Didn’t like cranberry sauce as a kid. In fact, as kids, we always joked that no one ate the cranberry sauce, so Mom would just freeze the same batch year after year and just put it on the table for show.
Now that my adult taste buds have grown in, I love the cranberry sauce on my turkey. So I can now say for a fact that the frozen cranberry sauce myth has been busted. Here is the recipe we used this year. (The recipe on Elmer’s site looks delicious too!)
Directions: Add all of the ingredients to a saucepan over medium-high heat.
*Keep the cranberries whole. They’ll break down as the sauce cooks.

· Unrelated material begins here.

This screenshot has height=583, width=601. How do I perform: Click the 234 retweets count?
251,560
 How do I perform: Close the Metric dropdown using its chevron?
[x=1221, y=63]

*Also, you can use whole cinnamon sticks instead of the ground cinnamon if you’d like. Probably 1-2 sticks would work.
*We only used 1/2 C fresh orange juice, but my Mom thinks it perhaps came out a bit too thick, so next time we’ll add 3/4 C fresh oj.
Bring to a low boil, and then lower the heat to simmer the sauce for 20 minutes. All of the berries should have popped by now, to make a nice compote.
This recipe can (and should) be made a couple days in advance. Store the cranberry sauce in an airtight container in the fridge. The extra time in the fridge will help all the flavors infuse for the perfect sauce on the big day. You can serve the cranberry sauce hot or cold to go with the turkey.